Casper called out our brother’s name, “Billy!” I turned to look at him. He’d been drifting between reality and hallucinations since I sat down at his bedside half an hour earlier. His eyes looked dreamy, but his raised hands showed intent and concern.
I asked, “Casper, why do you need Billy?”
“The cows are out!” my brother responded. His dream shifted then, to field-dressing a deer. He asked for help lifting it and marveled, “This is a big animal”.
After quietly sleeping for several minutes Casper woke and once again called, “Billy!”
I leaned towards him and asked, “Are the cows out again?”
Casper shook his head and waved a hand, saying, “They’re in pieces.”
I flippantly teased, “Casper, when cows are in pieces, that’s called hamburger.” To my surprise, despite his mind being clouded by illness, my brother laughed! Remembering the great stories he liked to tell through the years showing the funny side of his life, I joined him in laughter. Casper had a funny, sweet sense of humor. He especially loved original one-liners, his own and others.
Mom once told me that Casper was very young when he caught his first fish. It was a minnow from the pond. He proudly brought it home. Using a generous amount of butter, Mom fried it on their wood stove using a syrup pail lid for a pan. After that, Casper fished every type of fish available in Wisconsin waters. He hunted every legal type of animal in our state.
I remember as a child running to Casper’s car when he pulled into our farmyard. Getting out, he’d open his wicker creel and allow me to peer in. Casper had the bottom of the creel lined with green ferns. Nestled on the ferns were two trout. One rainbow and one German brown trout. I exclaimed, “They’re beautiful!”
Casper proudly stated, “They were even more beautiful when I first pulled them out of the water! They’ve faded a little.”
Wanting a hunting dog, Casper brought home a beagle puppy to train. Not only was the animal not very smart, but it also threw-up in Casper’s car each and every time he took it hunting. The poor dog earned its name, “Dopey.” Despite the lack of a good hunting dog, my brother still managed to bring home a continuous supply of squirrels, rabbits and racoons for Mom to cook.
Tree grafting was one of Casper’s interests for a few years. To my delight and amazement, he successfully grafted a pear branch onto an apple tree in the orchard. After that, many of our fruit trees sported at least one or two Frankenstein branches.
Casper decided to build a boat to use on the Eau Plaine flowage the year I was ten. He started the project in the living room of the old farmhouse, used as a granary after the new house was built nearby. The boat turned out very well. Casper and his friends used it for water skiing parties at the park many times.
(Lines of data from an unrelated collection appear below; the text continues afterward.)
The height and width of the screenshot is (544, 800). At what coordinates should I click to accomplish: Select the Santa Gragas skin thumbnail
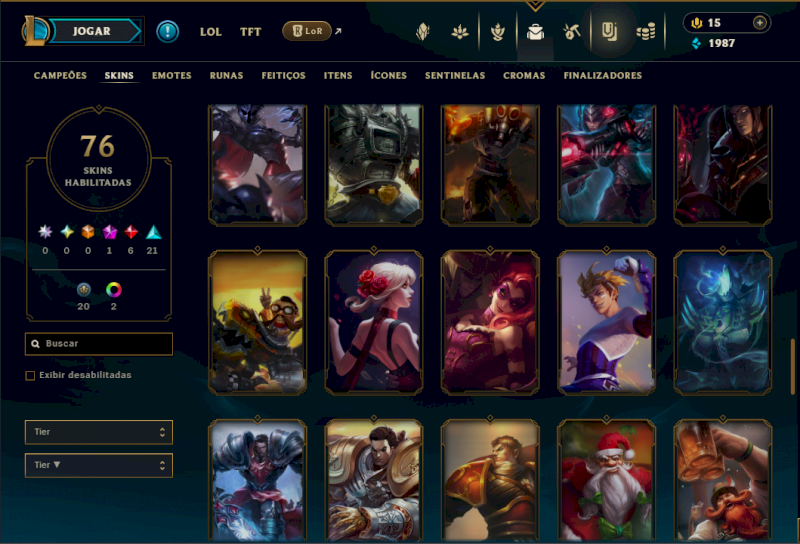(x=606, y=481)
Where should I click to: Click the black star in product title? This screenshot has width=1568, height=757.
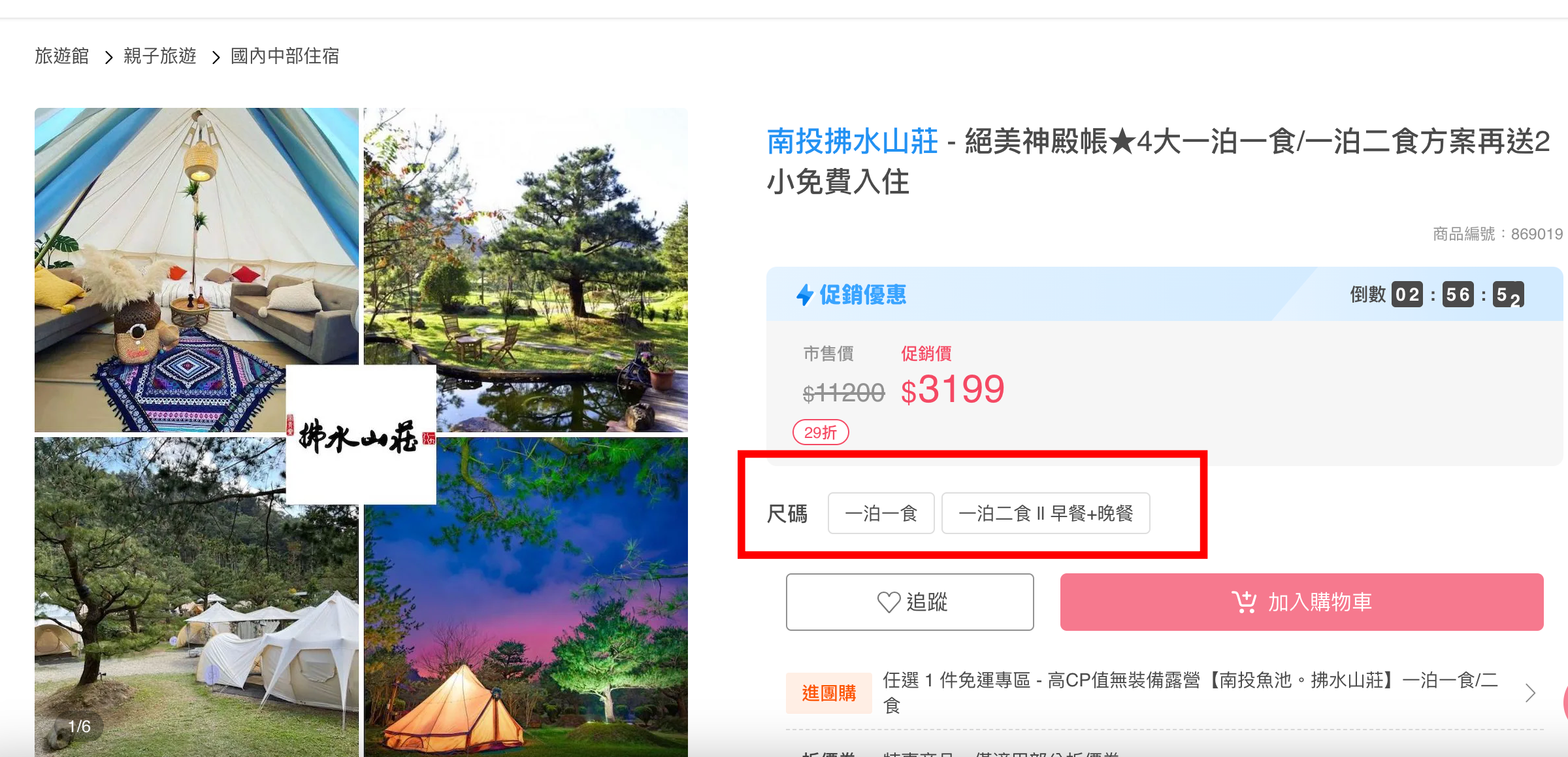pos(1122,142)

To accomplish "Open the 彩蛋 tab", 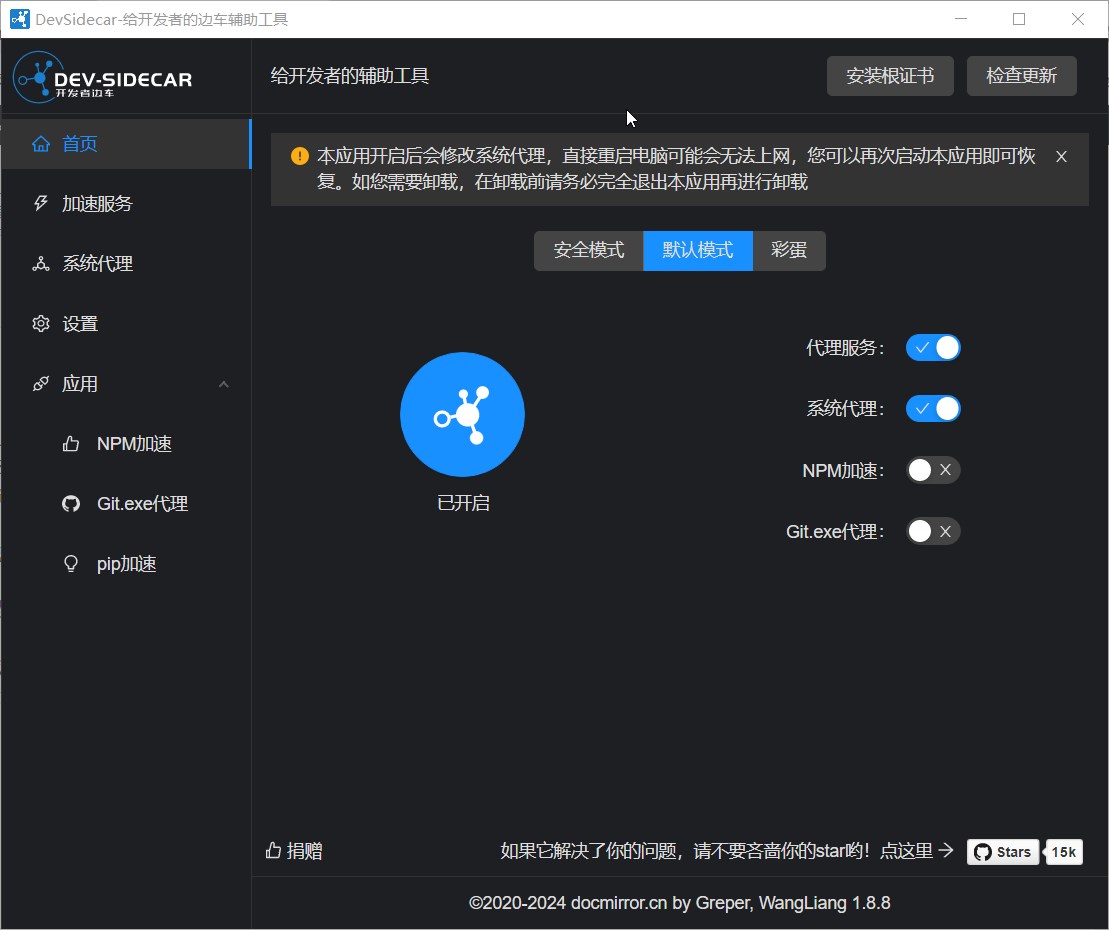I will 789,251.
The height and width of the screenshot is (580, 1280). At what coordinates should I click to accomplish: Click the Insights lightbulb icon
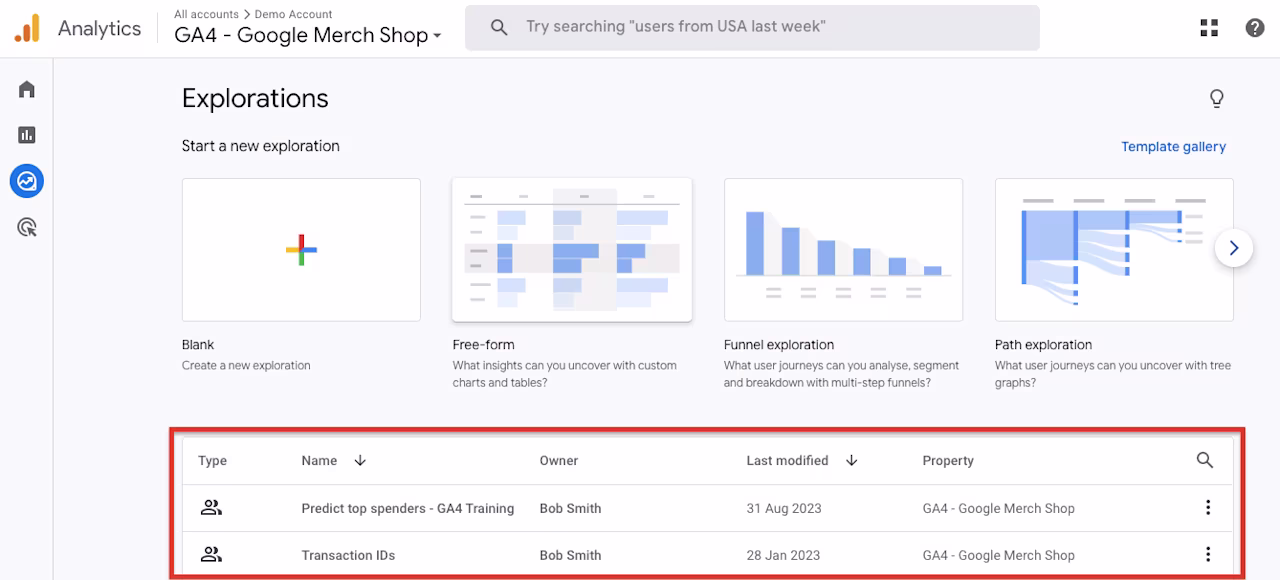click(1217, 98)
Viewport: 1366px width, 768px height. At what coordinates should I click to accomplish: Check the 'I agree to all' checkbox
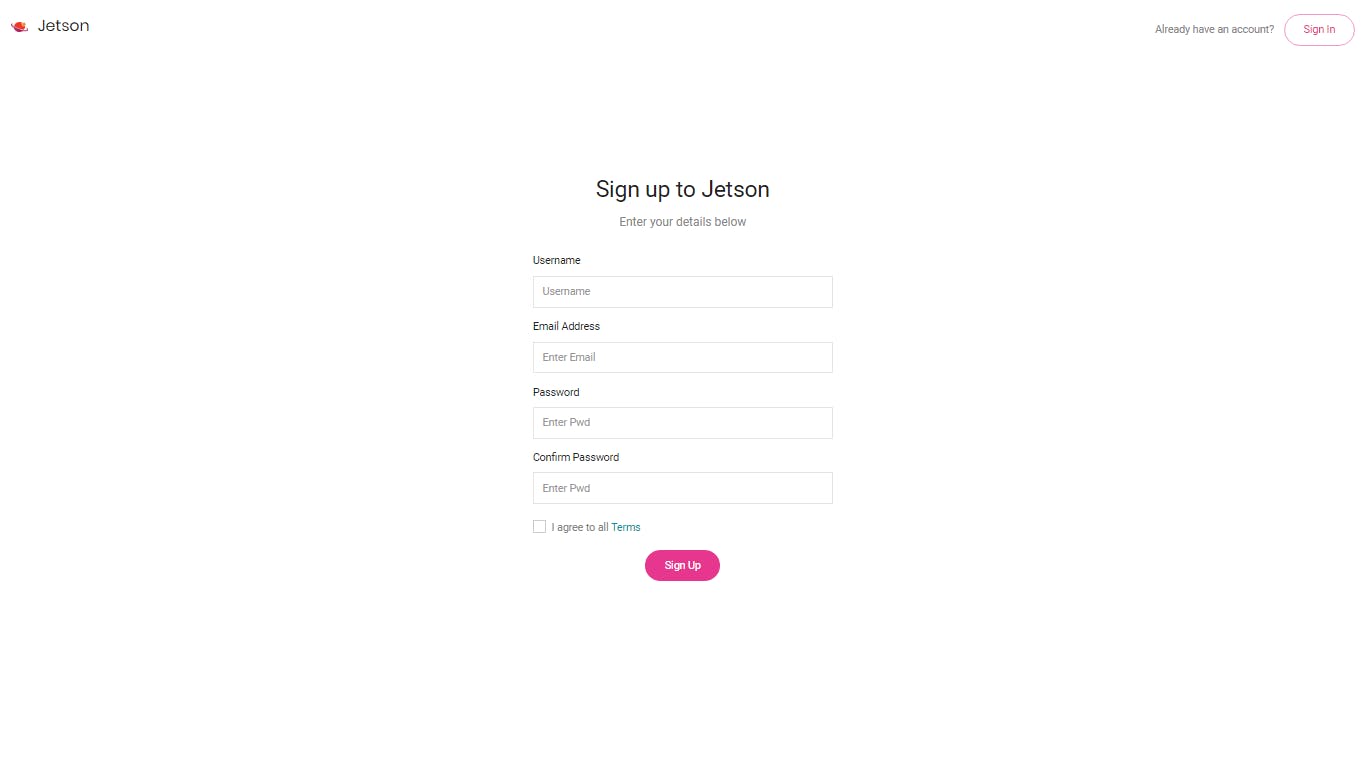point(540,527)
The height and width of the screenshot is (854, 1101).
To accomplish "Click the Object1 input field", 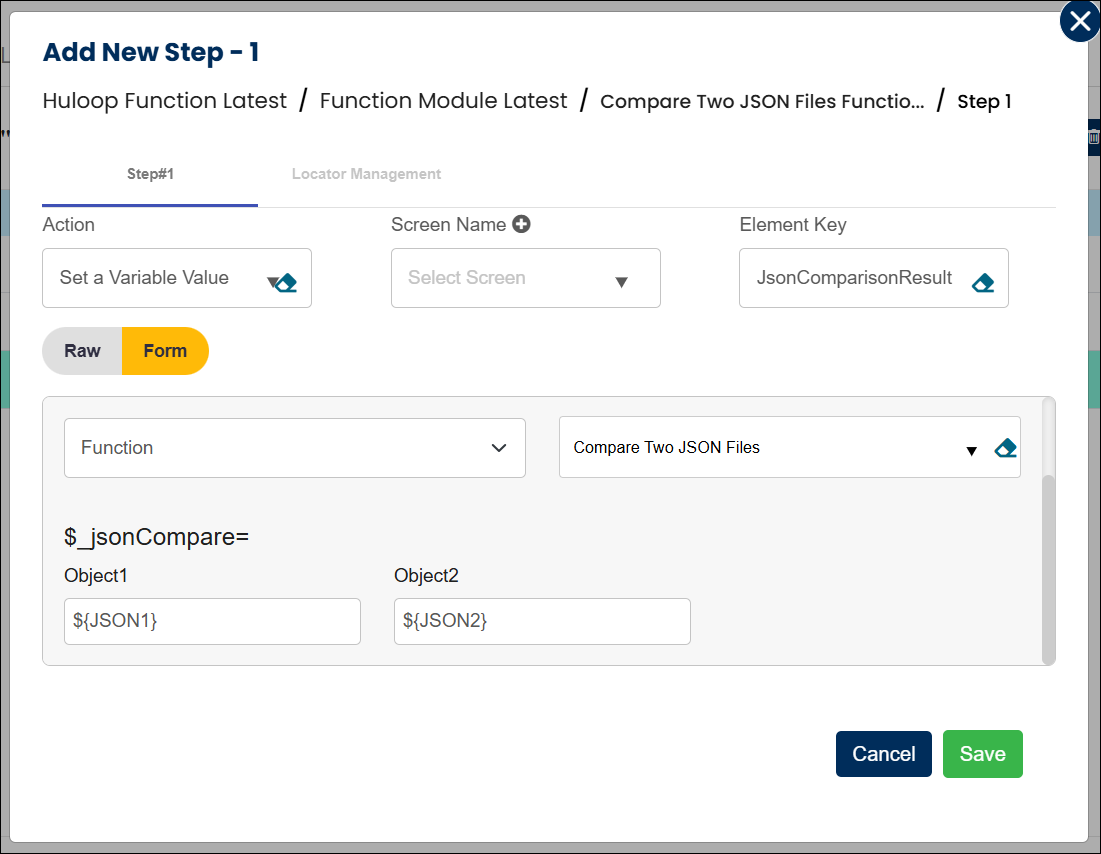I will 212,621.
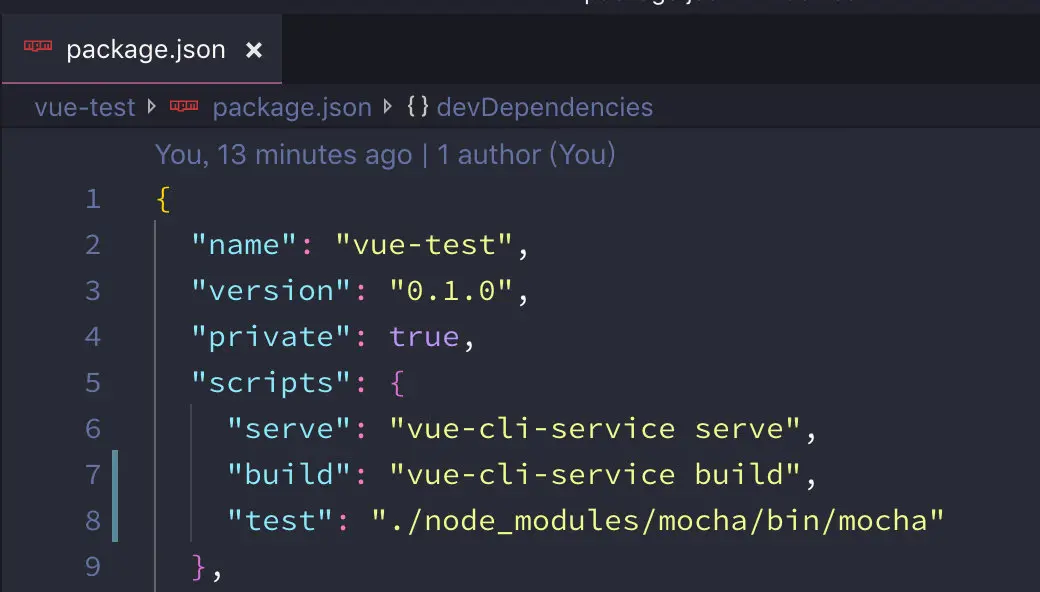Screen dimensions: 1040x592
Task: Open the vue-test breadcrumb folder
Action: pos(84,107)
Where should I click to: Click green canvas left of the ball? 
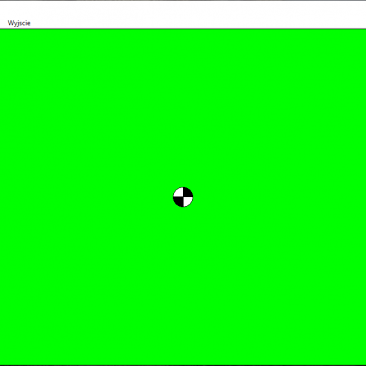pos(86,197)
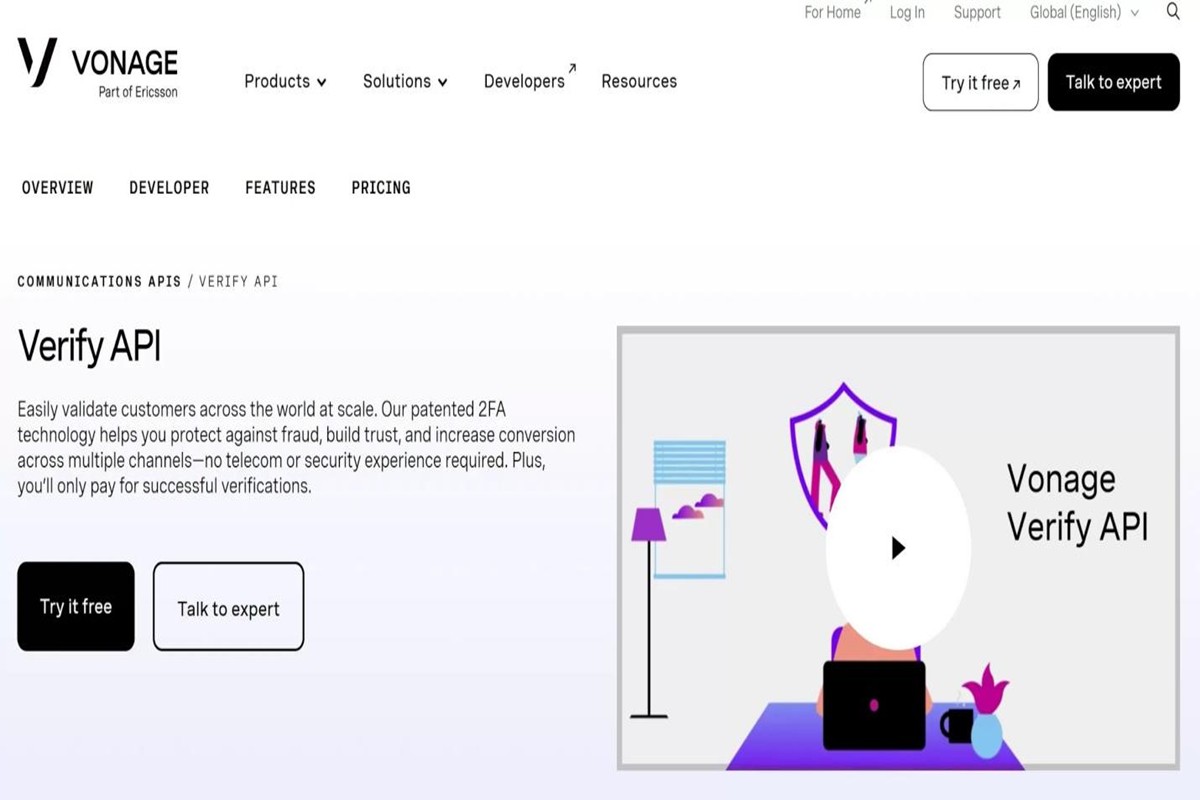
Task: Expand the Products dropdown menu
Action: 285,82
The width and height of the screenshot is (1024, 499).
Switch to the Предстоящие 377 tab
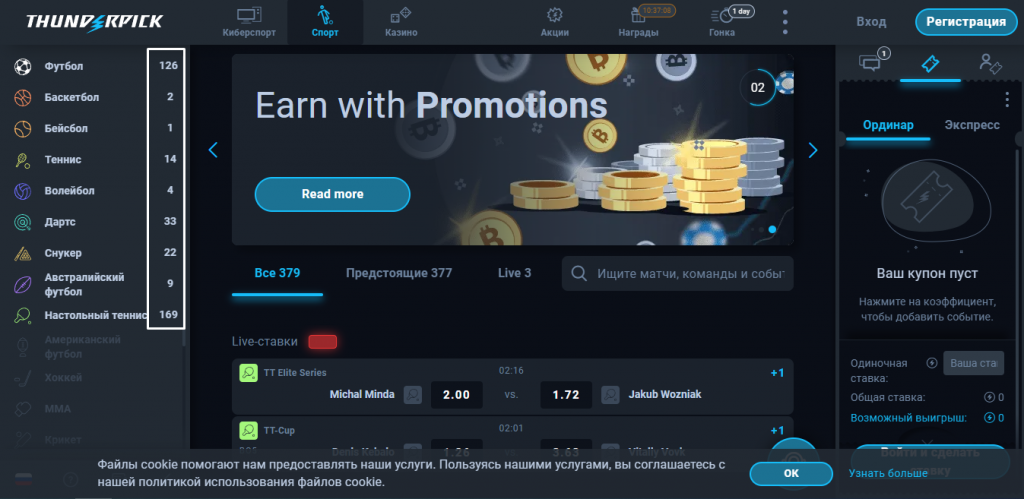399,273
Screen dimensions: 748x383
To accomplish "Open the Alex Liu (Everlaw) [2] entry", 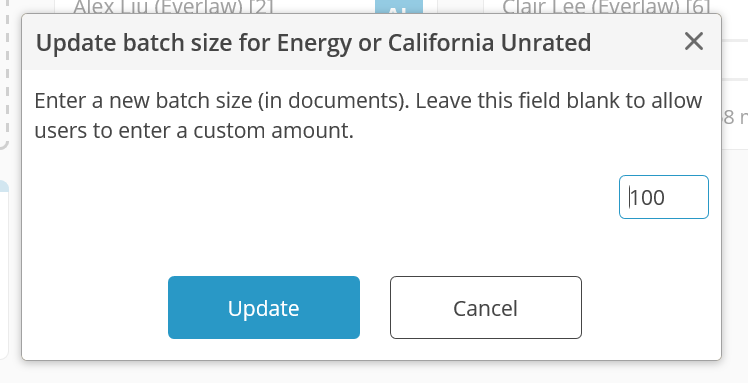I will 173,7.
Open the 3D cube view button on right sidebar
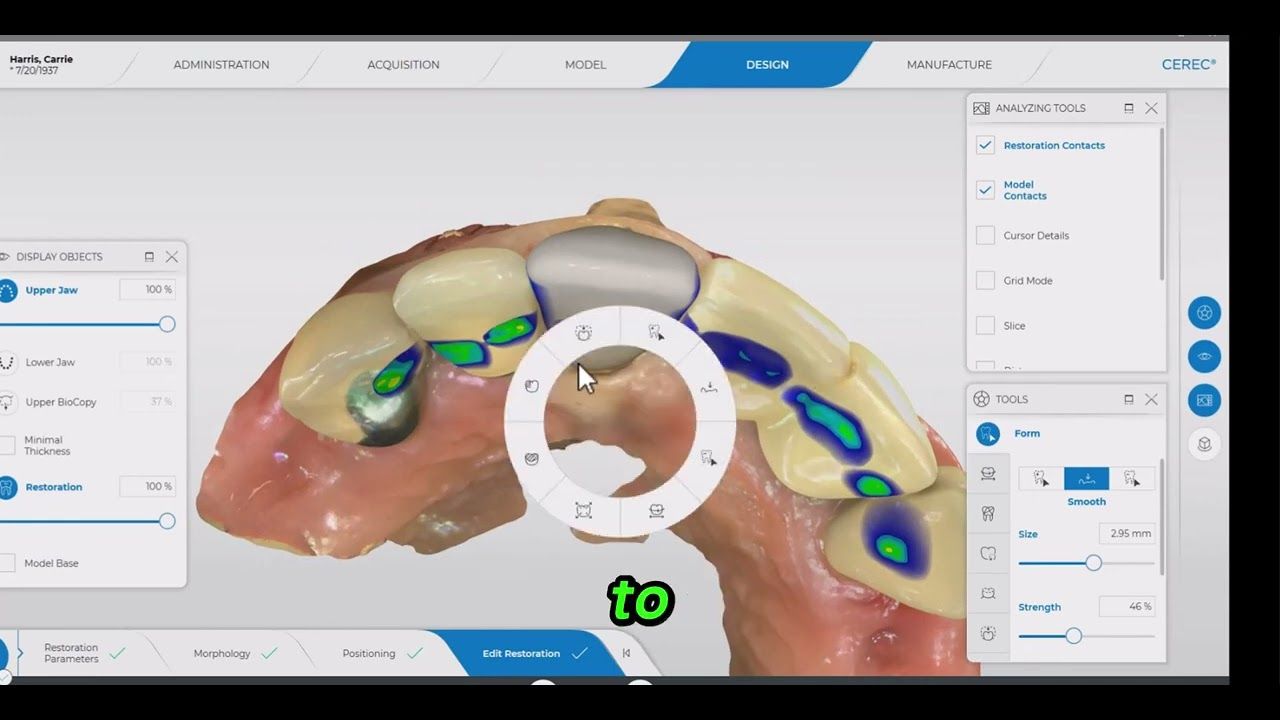 [1204, 444]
Enjoying clubs and teams, Casper played soft ball, threw darts, sang in the choir and bowled. When he wasn’t working at his job at the mobile home plant, he worked his side-line business; laying carpets.
In the early 1970’s Casper took up the hobby of making wine and became an excellent vintner! Through the years he used every berry, blossom and root he could lay his hands on. His carrot wine was good, but his caraway was even better.
One day while carrying a heaping pail of blueberries back to his truck, Casper met a bear on the trail. He loved to explain and demonstrate with a happy chuckle, “I barked at it like a dog. The bear didn’t seem to know what to make of me. He just turned and went down a different trail.”
Both of my brothers had Parkinson’s Disease. Billy showed symptoms of it ten years before Casper came to realize that he also had it. The thing that made Casper go see a doctor was unusual. He was a crack shot with a pistol and took part in the sport of completive shooting. I knew that Casper was able to pick off squirrels sitting on tree-top branches. He explained, “I knew something was wrong because my shooting score dropped one hundred points.”
Our brother Billy died from complications of Parkinson’s only a month earlier. Since Casper had always been a sturdy, healthy outdoors man, I thought he would not succumb to this illness so quickly. But two weeks after Billy’s funeral it became clear that Casper’s deterioration had quickened.
Remembering that Casper could laugh at my spur-of-the-moment joke makes me happy. It was the last day he was able to speak. For a moment as he laughed, I saw the familiar twinkle in his gray-blue eyes as a full-throated chuckle escaped his smiling lips.
My brother passed away on the morning of February 5, 2018.
Wonderful memories. I didn’t know much about your family, so this is very interesting.